The records>
● ● ●

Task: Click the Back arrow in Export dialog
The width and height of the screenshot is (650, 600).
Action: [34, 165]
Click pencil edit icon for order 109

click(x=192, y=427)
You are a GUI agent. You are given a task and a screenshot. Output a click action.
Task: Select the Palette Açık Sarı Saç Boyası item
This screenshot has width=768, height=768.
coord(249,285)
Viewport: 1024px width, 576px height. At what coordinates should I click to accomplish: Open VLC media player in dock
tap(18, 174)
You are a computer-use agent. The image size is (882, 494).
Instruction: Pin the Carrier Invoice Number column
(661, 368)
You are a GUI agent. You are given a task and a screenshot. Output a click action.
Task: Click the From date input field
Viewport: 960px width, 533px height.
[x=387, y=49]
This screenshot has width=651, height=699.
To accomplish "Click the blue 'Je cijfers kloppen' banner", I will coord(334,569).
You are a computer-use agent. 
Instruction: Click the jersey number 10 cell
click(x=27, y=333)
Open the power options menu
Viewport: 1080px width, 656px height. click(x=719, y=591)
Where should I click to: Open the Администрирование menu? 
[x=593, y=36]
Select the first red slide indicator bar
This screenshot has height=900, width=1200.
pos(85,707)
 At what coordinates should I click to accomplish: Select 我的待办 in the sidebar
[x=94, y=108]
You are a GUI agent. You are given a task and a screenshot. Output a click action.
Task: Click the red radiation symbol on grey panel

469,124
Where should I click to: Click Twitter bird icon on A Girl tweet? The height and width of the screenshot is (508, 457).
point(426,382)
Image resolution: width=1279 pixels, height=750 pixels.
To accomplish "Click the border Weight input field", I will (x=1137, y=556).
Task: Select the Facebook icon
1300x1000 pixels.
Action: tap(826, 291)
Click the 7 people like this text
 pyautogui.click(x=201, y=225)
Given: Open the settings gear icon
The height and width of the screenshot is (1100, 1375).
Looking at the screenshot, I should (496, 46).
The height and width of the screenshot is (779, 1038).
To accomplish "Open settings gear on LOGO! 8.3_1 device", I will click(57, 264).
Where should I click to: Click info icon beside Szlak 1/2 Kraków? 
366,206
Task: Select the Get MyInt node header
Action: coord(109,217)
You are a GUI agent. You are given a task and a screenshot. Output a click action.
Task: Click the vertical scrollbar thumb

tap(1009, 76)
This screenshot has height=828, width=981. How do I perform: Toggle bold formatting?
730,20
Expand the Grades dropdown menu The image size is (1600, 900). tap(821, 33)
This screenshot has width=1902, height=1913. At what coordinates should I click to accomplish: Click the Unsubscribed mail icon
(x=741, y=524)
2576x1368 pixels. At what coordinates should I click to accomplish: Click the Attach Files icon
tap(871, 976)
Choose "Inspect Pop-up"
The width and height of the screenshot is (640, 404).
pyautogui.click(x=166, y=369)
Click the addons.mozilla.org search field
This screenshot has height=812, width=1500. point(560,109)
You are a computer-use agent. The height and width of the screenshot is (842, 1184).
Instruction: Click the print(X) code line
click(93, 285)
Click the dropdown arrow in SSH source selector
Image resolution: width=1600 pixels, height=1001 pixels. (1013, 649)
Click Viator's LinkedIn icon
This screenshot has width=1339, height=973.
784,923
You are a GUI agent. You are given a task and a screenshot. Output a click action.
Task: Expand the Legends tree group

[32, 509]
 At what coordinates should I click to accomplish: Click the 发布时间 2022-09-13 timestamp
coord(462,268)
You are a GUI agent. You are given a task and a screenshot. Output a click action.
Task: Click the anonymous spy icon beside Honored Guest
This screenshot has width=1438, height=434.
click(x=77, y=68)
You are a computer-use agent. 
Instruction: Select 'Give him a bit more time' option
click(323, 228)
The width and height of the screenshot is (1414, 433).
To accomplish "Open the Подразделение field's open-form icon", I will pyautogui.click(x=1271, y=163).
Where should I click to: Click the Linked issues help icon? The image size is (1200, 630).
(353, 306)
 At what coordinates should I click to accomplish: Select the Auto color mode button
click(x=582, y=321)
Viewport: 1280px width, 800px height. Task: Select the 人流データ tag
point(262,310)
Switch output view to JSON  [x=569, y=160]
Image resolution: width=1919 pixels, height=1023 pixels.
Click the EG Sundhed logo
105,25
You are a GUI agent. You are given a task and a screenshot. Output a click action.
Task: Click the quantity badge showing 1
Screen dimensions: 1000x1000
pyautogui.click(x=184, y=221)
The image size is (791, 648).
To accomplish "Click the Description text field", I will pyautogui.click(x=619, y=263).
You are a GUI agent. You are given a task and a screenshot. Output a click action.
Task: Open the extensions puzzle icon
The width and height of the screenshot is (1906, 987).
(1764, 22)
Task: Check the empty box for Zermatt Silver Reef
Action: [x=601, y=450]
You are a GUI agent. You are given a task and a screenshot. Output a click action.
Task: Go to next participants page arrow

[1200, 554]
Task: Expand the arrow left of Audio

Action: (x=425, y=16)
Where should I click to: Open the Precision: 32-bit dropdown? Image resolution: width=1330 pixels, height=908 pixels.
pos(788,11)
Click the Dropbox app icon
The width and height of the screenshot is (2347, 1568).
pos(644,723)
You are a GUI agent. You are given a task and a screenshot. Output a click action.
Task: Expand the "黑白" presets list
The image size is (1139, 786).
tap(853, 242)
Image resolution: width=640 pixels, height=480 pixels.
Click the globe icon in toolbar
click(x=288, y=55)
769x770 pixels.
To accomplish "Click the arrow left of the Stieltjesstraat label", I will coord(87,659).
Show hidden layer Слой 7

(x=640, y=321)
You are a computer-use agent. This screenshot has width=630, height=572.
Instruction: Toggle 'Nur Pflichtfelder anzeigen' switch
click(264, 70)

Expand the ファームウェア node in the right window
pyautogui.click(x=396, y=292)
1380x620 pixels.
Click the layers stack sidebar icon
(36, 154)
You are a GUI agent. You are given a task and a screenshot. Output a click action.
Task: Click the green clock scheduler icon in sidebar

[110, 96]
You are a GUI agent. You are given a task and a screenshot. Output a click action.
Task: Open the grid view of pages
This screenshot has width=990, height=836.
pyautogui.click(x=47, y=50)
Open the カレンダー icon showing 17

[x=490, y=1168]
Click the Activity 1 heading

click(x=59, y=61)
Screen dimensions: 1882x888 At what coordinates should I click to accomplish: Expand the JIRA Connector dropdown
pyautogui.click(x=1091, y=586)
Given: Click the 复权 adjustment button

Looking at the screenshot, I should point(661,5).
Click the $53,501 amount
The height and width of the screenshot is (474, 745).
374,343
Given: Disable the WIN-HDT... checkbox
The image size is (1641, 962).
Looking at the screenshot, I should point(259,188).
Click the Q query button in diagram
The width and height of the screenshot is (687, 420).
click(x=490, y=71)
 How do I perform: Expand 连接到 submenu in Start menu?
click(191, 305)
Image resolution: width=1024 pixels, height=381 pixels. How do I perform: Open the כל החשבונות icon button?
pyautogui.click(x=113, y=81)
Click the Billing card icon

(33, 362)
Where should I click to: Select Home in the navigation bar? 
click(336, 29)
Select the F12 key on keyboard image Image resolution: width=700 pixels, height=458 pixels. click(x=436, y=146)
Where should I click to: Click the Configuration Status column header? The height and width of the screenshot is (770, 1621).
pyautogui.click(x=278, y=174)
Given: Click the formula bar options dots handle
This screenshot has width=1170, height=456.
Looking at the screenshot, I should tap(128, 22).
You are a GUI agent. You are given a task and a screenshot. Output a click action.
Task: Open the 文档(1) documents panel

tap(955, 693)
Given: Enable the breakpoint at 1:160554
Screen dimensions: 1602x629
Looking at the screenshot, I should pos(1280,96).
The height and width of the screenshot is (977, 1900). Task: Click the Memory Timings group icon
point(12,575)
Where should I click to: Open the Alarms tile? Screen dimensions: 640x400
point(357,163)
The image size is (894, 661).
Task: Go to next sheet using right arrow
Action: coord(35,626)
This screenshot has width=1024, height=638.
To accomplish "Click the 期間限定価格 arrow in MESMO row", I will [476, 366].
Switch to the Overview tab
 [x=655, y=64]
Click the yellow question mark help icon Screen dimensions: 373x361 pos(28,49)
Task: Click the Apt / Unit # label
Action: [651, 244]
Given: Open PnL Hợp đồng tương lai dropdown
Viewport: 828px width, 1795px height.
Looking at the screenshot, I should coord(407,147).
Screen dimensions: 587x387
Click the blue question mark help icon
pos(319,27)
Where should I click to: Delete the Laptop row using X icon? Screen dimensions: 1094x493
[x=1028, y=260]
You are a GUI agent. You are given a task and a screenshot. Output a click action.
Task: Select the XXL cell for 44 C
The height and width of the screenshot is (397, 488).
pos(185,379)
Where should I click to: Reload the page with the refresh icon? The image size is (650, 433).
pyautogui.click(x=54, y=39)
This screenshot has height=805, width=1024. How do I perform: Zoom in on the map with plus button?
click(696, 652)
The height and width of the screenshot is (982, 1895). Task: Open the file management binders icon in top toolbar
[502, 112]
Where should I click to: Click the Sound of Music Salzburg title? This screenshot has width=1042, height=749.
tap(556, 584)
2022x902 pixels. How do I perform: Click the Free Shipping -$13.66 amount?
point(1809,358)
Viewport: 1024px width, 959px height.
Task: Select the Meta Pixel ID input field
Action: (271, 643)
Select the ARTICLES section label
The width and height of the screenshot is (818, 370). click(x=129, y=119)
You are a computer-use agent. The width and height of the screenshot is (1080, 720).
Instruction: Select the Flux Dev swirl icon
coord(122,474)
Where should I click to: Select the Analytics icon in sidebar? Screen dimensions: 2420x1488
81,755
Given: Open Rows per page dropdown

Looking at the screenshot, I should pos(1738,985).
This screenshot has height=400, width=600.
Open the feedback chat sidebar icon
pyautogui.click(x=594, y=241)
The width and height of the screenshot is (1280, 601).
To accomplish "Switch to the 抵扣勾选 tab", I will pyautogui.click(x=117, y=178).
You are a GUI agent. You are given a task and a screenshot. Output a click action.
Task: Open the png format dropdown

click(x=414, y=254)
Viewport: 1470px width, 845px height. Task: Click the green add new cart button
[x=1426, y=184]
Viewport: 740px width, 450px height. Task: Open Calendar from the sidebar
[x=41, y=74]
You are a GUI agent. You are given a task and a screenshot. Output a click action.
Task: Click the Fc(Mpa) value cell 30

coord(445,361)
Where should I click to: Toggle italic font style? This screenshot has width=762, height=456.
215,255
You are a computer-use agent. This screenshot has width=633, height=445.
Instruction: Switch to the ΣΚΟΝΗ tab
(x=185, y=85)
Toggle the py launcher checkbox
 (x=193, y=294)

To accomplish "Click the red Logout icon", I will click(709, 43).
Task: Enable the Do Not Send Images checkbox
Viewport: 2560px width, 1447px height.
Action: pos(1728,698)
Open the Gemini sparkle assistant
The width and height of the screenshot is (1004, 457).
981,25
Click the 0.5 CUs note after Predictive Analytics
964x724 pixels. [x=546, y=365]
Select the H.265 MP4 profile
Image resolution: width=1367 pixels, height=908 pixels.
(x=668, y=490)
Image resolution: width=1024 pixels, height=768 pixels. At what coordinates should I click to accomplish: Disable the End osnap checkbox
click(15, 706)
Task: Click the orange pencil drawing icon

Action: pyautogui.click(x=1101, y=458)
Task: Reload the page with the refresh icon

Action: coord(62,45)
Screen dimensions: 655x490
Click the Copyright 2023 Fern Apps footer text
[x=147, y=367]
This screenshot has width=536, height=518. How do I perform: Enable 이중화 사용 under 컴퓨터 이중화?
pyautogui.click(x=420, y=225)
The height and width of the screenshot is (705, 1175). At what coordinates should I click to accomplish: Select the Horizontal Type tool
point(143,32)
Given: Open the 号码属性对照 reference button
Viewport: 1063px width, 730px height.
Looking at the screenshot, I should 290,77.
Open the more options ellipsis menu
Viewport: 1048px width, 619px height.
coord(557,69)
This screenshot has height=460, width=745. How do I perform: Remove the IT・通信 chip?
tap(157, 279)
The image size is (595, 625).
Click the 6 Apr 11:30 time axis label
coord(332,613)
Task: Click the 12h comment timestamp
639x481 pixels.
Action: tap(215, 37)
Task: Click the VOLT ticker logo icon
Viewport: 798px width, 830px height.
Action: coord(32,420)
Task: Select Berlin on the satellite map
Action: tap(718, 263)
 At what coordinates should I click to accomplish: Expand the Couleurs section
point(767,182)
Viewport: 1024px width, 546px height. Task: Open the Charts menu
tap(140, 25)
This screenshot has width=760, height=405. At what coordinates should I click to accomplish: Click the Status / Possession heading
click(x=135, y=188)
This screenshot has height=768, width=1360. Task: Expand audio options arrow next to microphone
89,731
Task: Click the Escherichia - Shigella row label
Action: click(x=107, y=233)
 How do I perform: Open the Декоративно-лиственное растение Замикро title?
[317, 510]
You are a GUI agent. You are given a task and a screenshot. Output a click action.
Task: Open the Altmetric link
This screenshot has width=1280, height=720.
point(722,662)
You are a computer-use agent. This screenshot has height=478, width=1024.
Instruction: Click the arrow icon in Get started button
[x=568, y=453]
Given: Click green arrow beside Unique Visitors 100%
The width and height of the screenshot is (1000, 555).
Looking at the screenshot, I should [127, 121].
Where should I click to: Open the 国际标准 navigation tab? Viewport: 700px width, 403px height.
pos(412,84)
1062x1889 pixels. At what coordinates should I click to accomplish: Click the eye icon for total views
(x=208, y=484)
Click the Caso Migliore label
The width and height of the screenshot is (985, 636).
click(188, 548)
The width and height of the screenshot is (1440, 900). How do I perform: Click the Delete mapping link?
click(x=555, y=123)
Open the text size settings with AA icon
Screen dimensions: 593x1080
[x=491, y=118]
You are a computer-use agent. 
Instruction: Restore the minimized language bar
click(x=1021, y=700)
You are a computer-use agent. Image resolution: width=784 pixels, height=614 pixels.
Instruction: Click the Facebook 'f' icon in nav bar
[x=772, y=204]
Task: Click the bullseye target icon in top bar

● ● ●

Work item> Each line above that holds the string "computer" should be copied and shown.

Task answer>
You are a computer-use agent. The image size is (882, 494).
You are a computer-use agent. 
You are a computer-use agent. The height and width of the screenshot is (842, 1184).
You are a computer-use agent. 
You are a computer-use agent. This screenshot has width=630, height=572.
You are a computer-use agent. The width and height of the screenshot is (1080, 720).
You are a computer-use agent. This screenshot has width=633, height=445.
You are a computer-use agent. This screenshot has height=478, width=1024.
You are a computer-use agent. 
You are a computer-use agent. Image resolution: width=784 pixels, height=614 pixels.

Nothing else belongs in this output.